なんて脳内寸劇を天草が妄想し、身悶えしていると、極度の心配性&過保護な山口は大丈夫かと、あわあわしながら訊く。
「だだだ大丈夫!?」
『ごっ、ごめん、なんでもないの!あははっ、暑いねぇ、喉渇いちゃったや!』
変な想像を悟られないよう、天草はコップの中身をぐいっとあおる。気が動転していて、天草はその液体の正体に気付かないまま、飲み干してしまった。
『っぷはぁ、お茶おいしぃ…あ、れ……?』
「え、あ、天草さんっ!?」
山口と呼び掛けに答える間もなく、天草の体がぐらりと傾く。咄嗟に腕を伸ばした山口、バランスを崩した2人はそのまま倒れ、山口の足の上に天草が不時着した。
くたりと目を閉じたまま、動かなくなった天草。山口が何度も名前を呼び、それになんだなんだと回りも集まる。

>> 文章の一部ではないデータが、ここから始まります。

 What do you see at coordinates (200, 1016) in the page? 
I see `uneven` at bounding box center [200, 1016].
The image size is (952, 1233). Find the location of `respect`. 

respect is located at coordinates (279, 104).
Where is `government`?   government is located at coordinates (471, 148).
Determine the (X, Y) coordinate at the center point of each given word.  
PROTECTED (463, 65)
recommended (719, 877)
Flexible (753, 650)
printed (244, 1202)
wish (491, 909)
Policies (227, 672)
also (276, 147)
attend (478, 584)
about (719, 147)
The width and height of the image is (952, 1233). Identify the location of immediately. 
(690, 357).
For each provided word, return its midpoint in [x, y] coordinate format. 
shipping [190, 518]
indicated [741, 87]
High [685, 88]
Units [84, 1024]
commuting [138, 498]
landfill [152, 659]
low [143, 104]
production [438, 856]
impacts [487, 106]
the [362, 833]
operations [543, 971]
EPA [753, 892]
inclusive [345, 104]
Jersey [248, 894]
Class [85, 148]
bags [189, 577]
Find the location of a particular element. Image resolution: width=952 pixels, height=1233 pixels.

肩を揺すって必死になって山口が名前を呼ぶと、パチリ、と天草は目を開いた。
「よかった、天草さ…」
『あぁっ、忠君だぁっ!』
「「「!?!?!?」」」
「ええっ!?」
忠くぅんと甘えた声を出し、天草は何の躊躇いもなく山口に抱き付いた。その行動に、周囲の野次馬、唖然。山口、同じく唖然。
『んっふっふ~、忠君~っ!』
すりすりとすり寄る天草に、山口は金魚のように口をパクパクさせる。
どうしよう、どうしよう!?天草さんはいつもは名字呼びなのになんか名前で呼んでくるし、しかもちっさいし柔いしなんかいい匂いするし……っじゃなくて!
「ちょちょちょっ、天草さん!?」
『むうぅ……いっつもみたく、星菜って名前で呼んでよぉ。ねぇ、忠君?』
「いっ、いや、みんなの前じゃ……」
おどおどと周りを見渡す山口。向けられるのは好奇の視線と羨望の眼差しと。どちらにせよ、あまり好意的には受け取れない感じだ。
そして頼みの綱の月島。フッと鼻で笑い、その後もクスクスと笑っている。途方に暮れた山口に、天草は更なる爆弾を投下した。